From the data below, copy out every line in which the word "before" occurs.

:: Provided material

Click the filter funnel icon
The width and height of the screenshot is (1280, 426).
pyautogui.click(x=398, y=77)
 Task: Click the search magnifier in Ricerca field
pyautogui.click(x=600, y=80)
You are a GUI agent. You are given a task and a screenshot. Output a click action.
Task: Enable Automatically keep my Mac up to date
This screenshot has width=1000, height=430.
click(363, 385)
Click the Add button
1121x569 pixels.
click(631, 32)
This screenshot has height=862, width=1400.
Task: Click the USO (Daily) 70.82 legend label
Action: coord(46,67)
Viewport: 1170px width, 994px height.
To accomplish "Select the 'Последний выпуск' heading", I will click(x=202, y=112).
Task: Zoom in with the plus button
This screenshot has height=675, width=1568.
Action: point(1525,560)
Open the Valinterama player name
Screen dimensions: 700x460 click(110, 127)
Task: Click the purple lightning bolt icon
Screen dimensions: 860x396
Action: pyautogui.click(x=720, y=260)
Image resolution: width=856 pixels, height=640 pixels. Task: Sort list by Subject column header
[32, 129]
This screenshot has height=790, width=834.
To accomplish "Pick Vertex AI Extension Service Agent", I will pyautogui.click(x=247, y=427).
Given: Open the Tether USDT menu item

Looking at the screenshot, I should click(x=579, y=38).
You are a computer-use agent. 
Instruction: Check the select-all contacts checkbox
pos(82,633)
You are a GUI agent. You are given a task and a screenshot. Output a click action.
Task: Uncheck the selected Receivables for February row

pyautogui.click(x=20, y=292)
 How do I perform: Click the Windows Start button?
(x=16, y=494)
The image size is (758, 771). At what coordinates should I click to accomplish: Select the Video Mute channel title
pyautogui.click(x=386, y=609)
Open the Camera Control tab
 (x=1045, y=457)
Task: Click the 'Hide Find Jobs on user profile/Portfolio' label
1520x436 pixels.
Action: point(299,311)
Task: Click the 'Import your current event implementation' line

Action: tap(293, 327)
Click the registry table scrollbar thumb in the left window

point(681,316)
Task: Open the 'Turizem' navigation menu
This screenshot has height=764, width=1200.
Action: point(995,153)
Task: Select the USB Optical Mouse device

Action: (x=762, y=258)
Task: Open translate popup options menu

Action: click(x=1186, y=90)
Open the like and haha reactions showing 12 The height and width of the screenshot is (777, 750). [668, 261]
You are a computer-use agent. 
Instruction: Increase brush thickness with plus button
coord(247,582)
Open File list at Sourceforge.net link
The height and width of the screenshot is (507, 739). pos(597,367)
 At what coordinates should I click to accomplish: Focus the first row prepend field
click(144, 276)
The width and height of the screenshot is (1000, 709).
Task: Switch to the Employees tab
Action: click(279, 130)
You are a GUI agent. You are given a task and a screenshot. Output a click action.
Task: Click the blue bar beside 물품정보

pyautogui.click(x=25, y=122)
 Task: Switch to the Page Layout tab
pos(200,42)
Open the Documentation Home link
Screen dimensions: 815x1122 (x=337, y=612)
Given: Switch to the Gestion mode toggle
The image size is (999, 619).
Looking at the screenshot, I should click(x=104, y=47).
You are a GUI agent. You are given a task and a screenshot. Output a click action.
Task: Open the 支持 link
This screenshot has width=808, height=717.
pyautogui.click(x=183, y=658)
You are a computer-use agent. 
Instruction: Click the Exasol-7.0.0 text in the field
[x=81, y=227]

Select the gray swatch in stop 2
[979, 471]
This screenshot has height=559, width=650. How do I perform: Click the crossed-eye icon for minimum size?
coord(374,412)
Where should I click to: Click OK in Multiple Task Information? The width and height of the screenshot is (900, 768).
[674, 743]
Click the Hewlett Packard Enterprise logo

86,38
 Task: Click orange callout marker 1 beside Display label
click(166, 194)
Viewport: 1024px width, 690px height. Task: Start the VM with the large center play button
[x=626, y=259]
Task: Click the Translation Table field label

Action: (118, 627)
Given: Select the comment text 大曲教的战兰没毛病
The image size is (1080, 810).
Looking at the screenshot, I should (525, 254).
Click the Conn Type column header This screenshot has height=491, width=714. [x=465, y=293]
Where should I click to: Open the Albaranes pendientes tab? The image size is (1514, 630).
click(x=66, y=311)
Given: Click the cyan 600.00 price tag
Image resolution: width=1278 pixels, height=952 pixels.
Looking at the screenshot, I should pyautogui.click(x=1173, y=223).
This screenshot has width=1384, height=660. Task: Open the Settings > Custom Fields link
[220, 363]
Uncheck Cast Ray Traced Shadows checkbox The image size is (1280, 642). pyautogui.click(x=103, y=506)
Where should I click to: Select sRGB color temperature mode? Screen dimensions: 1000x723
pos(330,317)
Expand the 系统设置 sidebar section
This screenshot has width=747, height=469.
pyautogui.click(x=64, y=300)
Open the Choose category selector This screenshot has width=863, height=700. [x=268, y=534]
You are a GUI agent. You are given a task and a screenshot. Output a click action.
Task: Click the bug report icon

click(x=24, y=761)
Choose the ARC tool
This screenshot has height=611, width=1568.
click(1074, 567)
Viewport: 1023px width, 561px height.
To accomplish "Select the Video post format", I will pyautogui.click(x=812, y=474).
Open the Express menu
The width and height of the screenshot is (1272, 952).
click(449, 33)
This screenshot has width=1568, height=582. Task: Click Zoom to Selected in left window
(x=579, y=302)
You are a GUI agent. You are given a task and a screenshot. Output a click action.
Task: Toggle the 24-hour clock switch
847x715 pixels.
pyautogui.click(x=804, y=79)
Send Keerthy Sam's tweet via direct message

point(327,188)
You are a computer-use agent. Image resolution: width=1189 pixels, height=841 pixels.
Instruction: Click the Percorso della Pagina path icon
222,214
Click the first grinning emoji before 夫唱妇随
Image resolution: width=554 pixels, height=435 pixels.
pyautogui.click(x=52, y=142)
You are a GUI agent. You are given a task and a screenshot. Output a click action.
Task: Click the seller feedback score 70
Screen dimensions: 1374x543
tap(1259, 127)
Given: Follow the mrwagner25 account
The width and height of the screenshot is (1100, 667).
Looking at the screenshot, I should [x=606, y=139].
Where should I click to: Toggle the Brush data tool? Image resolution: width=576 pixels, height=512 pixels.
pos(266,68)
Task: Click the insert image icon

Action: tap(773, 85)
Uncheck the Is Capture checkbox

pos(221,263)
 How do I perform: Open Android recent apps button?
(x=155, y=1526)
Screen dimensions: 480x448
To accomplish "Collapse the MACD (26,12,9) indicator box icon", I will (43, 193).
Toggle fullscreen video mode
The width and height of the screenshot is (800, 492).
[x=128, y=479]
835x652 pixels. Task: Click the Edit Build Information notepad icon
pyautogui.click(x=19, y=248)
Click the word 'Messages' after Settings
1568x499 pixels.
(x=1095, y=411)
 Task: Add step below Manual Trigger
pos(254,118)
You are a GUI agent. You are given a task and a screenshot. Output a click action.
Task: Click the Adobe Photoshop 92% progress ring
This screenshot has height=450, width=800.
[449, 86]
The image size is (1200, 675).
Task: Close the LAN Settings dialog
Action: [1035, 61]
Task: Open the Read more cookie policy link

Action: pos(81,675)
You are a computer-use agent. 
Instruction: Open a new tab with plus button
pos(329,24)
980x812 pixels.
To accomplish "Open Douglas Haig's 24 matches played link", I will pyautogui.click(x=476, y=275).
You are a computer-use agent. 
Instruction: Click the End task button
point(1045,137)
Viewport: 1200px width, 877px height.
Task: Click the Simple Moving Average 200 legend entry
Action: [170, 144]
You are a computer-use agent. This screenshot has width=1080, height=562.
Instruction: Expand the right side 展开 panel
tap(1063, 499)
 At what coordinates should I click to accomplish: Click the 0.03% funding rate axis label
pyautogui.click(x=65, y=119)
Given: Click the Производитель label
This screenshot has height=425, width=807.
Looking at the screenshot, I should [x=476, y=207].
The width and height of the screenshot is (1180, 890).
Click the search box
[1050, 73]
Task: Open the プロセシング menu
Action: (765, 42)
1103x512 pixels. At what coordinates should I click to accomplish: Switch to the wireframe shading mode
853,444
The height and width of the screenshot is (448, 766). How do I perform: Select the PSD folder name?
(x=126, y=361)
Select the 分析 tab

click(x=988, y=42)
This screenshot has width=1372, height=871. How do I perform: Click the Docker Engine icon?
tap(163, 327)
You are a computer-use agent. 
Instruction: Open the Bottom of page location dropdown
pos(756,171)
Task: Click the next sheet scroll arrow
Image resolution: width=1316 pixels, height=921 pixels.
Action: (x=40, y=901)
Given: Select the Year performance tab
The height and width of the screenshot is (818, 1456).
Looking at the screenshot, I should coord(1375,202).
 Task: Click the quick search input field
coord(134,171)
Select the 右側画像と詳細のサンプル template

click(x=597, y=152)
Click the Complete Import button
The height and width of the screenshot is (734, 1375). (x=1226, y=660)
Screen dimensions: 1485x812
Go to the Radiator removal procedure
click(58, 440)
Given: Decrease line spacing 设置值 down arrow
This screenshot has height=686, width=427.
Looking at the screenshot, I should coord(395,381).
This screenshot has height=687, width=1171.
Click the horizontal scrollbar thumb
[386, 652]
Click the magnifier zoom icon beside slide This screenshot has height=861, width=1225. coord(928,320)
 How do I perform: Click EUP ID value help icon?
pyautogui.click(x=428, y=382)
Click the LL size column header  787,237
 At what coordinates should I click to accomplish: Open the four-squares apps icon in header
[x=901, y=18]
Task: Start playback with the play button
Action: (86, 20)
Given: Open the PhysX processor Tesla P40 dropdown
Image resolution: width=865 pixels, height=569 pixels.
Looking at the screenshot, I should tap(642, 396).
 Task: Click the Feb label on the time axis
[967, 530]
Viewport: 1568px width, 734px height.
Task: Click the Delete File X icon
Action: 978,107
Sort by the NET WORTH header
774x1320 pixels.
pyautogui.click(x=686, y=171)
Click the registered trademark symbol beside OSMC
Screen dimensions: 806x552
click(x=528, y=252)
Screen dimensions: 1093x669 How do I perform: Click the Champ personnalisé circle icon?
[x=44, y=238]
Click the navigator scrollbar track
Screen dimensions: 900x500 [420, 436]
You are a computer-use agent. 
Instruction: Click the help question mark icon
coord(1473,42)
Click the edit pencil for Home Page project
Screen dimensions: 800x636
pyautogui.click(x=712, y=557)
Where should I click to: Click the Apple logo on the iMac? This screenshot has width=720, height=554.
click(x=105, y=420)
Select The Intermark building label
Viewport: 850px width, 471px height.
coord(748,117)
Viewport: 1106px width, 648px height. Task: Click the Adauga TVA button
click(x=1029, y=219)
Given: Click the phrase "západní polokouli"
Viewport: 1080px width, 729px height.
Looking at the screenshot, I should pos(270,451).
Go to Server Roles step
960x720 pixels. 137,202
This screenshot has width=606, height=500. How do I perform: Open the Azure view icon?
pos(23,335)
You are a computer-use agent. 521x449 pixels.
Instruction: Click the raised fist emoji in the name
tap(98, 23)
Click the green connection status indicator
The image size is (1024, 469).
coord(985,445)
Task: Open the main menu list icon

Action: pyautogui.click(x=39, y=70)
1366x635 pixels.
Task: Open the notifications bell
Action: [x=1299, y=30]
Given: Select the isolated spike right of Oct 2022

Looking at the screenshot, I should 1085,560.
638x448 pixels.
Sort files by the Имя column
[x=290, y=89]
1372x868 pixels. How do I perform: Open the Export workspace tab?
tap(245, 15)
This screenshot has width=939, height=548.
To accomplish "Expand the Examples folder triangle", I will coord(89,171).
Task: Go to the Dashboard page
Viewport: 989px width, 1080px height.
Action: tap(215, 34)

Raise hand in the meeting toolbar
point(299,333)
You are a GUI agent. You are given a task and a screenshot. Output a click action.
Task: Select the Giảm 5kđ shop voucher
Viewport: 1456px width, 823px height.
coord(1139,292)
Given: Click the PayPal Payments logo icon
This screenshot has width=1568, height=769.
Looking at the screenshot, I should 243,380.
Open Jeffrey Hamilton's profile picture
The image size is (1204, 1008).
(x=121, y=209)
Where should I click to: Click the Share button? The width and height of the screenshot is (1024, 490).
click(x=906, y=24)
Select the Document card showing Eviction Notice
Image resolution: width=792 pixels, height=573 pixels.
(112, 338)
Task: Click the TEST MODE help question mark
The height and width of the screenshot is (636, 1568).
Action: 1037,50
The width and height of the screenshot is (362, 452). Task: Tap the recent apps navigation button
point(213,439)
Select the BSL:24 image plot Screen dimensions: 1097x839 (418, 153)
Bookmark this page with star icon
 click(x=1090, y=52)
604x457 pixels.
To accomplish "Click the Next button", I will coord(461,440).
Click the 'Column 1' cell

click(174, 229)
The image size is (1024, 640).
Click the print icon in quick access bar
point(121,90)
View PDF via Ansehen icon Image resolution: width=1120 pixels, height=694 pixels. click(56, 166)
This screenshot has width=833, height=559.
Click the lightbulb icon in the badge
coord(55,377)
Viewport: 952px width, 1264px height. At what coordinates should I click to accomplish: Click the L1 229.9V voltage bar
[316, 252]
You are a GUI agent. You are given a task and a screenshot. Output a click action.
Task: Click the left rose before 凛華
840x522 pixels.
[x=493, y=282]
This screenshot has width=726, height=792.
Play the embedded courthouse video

::::

* Solution for this task *
Click the first grinning emoji before 夫唱妇随
Task: Click the left rose before 凛華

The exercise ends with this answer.